>>>

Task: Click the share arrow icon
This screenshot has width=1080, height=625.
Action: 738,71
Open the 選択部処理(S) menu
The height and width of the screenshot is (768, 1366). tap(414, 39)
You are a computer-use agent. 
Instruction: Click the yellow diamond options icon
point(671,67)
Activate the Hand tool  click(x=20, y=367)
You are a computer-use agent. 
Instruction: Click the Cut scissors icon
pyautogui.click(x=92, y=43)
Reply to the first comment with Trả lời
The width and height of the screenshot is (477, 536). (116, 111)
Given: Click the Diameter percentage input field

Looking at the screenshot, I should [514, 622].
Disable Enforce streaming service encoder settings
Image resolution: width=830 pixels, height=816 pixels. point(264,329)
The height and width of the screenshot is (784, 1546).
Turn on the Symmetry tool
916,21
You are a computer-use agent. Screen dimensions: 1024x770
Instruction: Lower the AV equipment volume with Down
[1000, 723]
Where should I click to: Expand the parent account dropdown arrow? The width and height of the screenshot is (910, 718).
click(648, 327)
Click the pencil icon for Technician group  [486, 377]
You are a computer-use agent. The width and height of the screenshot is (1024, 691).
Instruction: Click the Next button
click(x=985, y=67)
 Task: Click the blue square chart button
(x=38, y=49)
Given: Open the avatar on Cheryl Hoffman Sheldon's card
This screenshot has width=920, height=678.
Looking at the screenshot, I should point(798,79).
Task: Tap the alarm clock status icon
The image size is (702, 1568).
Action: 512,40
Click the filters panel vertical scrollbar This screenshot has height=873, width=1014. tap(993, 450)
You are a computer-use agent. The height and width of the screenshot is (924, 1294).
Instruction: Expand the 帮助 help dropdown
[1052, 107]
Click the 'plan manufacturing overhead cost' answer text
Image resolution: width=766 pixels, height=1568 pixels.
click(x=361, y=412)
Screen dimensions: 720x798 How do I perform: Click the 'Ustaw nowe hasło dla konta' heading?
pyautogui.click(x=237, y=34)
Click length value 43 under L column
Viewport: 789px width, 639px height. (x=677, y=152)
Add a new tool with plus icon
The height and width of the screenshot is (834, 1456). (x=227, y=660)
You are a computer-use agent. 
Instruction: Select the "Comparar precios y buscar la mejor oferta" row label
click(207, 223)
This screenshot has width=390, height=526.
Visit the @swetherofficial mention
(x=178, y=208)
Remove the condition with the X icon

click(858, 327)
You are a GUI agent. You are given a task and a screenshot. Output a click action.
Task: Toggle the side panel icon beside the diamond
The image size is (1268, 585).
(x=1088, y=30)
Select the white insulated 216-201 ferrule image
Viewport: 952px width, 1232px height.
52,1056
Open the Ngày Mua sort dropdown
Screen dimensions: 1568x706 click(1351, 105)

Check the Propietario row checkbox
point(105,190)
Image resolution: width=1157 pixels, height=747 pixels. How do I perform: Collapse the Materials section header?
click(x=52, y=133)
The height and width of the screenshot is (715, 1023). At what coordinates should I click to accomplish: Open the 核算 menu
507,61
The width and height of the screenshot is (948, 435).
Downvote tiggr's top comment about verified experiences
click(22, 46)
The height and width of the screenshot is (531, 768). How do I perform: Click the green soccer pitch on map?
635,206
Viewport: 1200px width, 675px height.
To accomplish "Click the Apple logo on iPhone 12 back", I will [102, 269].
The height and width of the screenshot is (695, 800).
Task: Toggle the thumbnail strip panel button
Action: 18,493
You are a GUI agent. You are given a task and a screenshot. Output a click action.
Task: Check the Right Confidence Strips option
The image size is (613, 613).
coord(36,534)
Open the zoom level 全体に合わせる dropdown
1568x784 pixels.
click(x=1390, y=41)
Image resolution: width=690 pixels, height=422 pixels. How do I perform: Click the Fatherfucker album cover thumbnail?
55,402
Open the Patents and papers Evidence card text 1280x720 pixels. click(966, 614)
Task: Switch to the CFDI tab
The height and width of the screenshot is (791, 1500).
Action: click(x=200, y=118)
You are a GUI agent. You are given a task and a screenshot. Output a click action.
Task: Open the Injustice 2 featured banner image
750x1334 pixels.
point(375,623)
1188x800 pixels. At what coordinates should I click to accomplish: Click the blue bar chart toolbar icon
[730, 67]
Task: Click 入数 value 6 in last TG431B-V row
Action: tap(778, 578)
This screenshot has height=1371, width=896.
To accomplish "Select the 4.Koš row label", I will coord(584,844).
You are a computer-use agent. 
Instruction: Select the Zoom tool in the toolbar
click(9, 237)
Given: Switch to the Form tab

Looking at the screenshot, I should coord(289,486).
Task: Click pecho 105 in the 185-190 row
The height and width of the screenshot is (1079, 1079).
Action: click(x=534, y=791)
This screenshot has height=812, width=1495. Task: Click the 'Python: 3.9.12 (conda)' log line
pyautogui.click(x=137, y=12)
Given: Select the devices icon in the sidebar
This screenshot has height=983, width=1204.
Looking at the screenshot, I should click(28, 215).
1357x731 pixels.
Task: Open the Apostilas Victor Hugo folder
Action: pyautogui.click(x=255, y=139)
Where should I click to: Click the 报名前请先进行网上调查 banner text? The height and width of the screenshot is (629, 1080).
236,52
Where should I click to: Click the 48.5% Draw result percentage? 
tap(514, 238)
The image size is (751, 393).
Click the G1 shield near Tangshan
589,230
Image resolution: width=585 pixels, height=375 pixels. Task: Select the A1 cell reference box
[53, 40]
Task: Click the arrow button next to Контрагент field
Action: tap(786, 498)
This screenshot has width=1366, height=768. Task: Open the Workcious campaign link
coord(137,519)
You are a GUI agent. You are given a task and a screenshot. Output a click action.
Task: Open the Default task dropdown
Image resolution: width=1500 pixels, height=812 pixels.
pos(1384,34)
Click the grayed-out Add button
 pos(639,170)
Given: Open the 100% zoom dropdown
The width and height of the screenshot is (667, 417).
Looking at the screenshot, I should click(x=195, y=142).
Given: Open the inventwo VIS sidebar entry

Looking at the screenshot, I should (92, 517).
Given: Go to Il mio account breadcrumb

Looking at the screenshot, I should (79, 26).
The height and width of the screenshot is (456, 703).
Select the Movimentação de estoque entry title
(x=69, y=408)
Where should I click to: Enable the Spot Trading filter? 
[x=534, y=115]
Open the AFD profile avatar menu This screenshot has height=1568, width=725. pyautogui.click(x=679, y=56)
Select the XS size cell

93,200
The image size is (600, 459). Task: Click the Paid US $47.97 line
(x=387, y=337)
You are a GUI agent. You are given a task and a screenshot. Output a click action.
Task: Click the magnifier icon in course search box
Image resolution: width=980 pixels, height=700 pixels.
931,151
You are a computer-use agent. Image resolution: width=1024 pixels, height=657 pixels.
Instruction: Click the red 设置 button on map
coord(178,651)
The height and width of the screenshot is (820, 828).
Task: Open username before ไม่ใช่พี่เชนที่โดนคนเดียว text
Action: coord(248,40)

<<<

EXERCISE DIRECTIONS: Repeat the listing above exactly, every line of it.

SOLUTION FOR THIS EXERCISE:
Task: Click the share arrow icon
This screenshot has width=1080, height=625.
Action: 738,71
Open the 選択部処理(S) menu
The height and width of the screenshot is (768, 1366). tap(414, 39)
You are a computer-use agent. 
Instruction: Click the yellow diamond options icon
point(671,67)
Activate the Hand tool  click(x=20, y=367)
You are a computer-use agent. 
Instruction: Click the Cut scissors icon
pyautogui.click(x=92, y=43)
Reply to the first comment with Trả lời
The width and height of the screenshot is (477, 536). (116, 111)
Given: Click the Diameter percentage input field

Looking at the screenshot, I should [514, 622].
Disable Enforce streaming service encoder settings
Image resolution: width=830 pixels, height=816 pixels. point(264,329)
The height and width of the screenshot is (784, 1546).
Turn on the Symmetry tool
916,21
You are a computer-use agent. Screen dimensions: 1024x770
Instruction: Lower the AV equipment volume with Down
[1000, 723]
Where should I click to: Expand the parent account dropdown arrow? The width and height of the screenshot is (910, 718).
click(648, 327)
Click the pencil icon for Technician group  [486, 377]
You are a computer-use agent. The width and height of the screenshot is (1024, 691).
Instruction: Click the Next button
click(x=985, y=67)
 Task: Click the blue square chart button
(x=38, y=49)
Given: Open the avatar on Cheryl Hoffman Sheldon's card
This screenshot has width=920, height=678.
Looking at the screenshot, I should point(798,79).
Task: Tap the alarm clock status icon
The image size is (702, 1568).
Action: 512,40
Click the filters panel vertical scrollbar This screenshot has height=873, width=1014. tap(993, 450)
You are a computer-use agent. The height and width of the screenshot is (924, 1294).
Instruction: Expand the 帮助 help dropdown
[1052, 107]
Click the 'plan manufacturing overhead cost' answer text
Image resolution: width=766 pixels, height=1568 pixels.
click(x=361, y=412)
Screen dimensions: 720x798 How do I perform: Click the 'Ustaw nowe hasło dla konta' heading?
pyautogui.click(x=237, y=34)
Click length value 43 under L column
Viewport: 789px width, 639px height. (x=677, y=152)
Add a new tool with plus icon
The height and width of the screenshot is (834, 1456). (x=227, y=660)
You are a computer-use agent. 
Instruction: Select the "Comparar precios y buscar la mejor oferta" row label
click(207, 223)
This screenshot has width=390, height=526.
Visit the @swetherofficial mention
(x=178, y=208)
Remove the condition with the X icon

click(858, 327)
You are a GUI agent. You are given a task and a screenshot. Output a click action.
Task: Toggle the side panel icon beside the diamond
The image size is (1268, 585).
(x=1088, y=30)
Select the white insulated 216-201 ferrule image
Viewport: 952px width, 1232px height.
52,1056
Open the Ngày Mua sort dropdown
Screen dimensions: 1568x706 click(1351, 105)

Check the Propietario row checkbox
point(105,190)
Image resolution: width=1157 pixels, height=747 pixels. How do I perform: Collapse the Materials section header?
click(x=52, y=133)
The height and width of the screenshot is (715, 1023). At what coordinates should I click to accomplish: Open the 核算 menu
507,61
The width and height of the screenshot is (948, 435).
Downvote tiggr's top comment about verified experiences
click(22, 46)
The height and width of the screenshot is (531, 768). How do I perform: Click the green soccer pitch on map?
635,206
Viewport: 1200px width, 675px height.
To accomplish "Click the Apple logo on iPhone 12 back", I will [102, 269].
The height and width of the screenshot is (695, 800).
Task: Toggle the thumbnail strip panel button
Action: 18,493
You are a GUI agent. You are given a task and a screenshot. Output a click action.
Task: Check the Right Confidence Strips option
The image size is (613, 613).
coord(36,534)
Open the zoom level 全体に合わせる dropdown
1568x784 pixels.
click(x=1390, y=41)
Image resolution: width=690 pixels, height=422 pixels. How do I perform: Click the Fatherfucker album cover thumbnail?
55,402
Open the Patents and papers Evidence card text 1280x720 pixels. click(966, 614)
Task: Switch to the CFDI tab
The height and width of the screenshot is (791, 1500).
Action: click(x=200, y=118)
You are a GUI agent. You are given a task and a screenshot. Output a click action.
Task: Open the Injustice 2 featured banner image
750x1334 pixels.
point(375,623)
1188x800 pixels. At what coordinates should I click to accomplish: Click the blue bar chart toolbar icon
[730, 67]
Task: Click 入数 value 6 in last TG431B-V row
Action: tap(778, 578)
This screenshot has height=1371, width=896.
To accomplish "Select the 4.Koš row label", I will coord(584,844).
You are a computer-use agent. 
Instruction: Select the Zoom tool in the toolbar
click(9, 237)
Given: Switch to the Form tab

Looking at the screenshot, I should coord(289,486).
Task: Click pecho 105 in the 185-190 row
The height and width of the screenshot is (1079, 1079).
Action: click(x=534, y=791)
This screenshot has height=812, width=1495. Task: Click the 'Python: 3.9.12 (conda)' log line
pyautogui.click(x=137, y=12)
Given: Select the devices icon in the sidebar
This screenshot has height=983, width=1204.
Looking at the screenshot, I should click(28, 215).
1357x731 pixels.
Task: Open the Apostilas Victor Hugo folder
Action: pyautogui.click(x=255, y=139)
Where should I click to: Click the 报名前请先进行网上调查 banner text? The height and width of the screenshot is (629, 1080).
236,52
Where should I click to: Click the 48.5% Draw result percentage? 
tap(514, 238)
The image size is (751, 393).
Click the G1 shield near Tangshan
589,230
Image resolution: width=585 pixels, height=375 pixels. Task: Select the A1 cell reference box
[53, 40]
Task: Click the arrow button next to Контрагент field
Action: tap(786, 498)
This screenshot has width=1366, height=768. Task: Open the Workcious campaign link
coord(137,519)
You are a GUI agent. You are given a task and a screenshot. Output a click action.
Task: Open the Default task dropdown
Image resolution: width=1500 pixels, height=812 pixels.
pos(1384,34)
Click the grayed-out Add button
 pos(639,170)
Given: Open the 100% zoom dropdown
The width and height of the screenshot is (667, 417).
Looking at the screenshot, I should click(x=195, y=142).
Given: Open the inventwo VIS sidebar entry

Looking at the screenshot, I should (92, 517).
Given: Go to Il mio account breadcrumb

Looking at the screenshot, I should (79, 26).
The height and width of the screenshot is (456, 703).
Select the Movimentação de estoque entry title
(x=69, y=408)
Where should I click to: Enable the Spot Trading filter? 
[x=534, y=115]
Open the AFD profile avatar menu This screenshot has height=1568, width=725. pyautogui.click(x=679, y=56)
Select the XS size cell

93,200
The image size is (600, 459). Task: Click the Paid US $47.97 line
(x=387, y=337)
You are a GUI agent. You are given a task and a screenshot. Output a click action.
Task: Click the magnifier icon in course search box
Image resolution: width=980 pixels, height=700 pixels.
931,151
You are a computer-use agent. Image resolution: width=1024 pixels, height=657 pixels.
Instruction: Click the red 设置 button on map
coord(178,651)
The height and width of the screenshot is (820, 828).
Task: Open username before ไม่ใช่พี่เชนที่โดนคนเดียว text
Action: coord(248,40)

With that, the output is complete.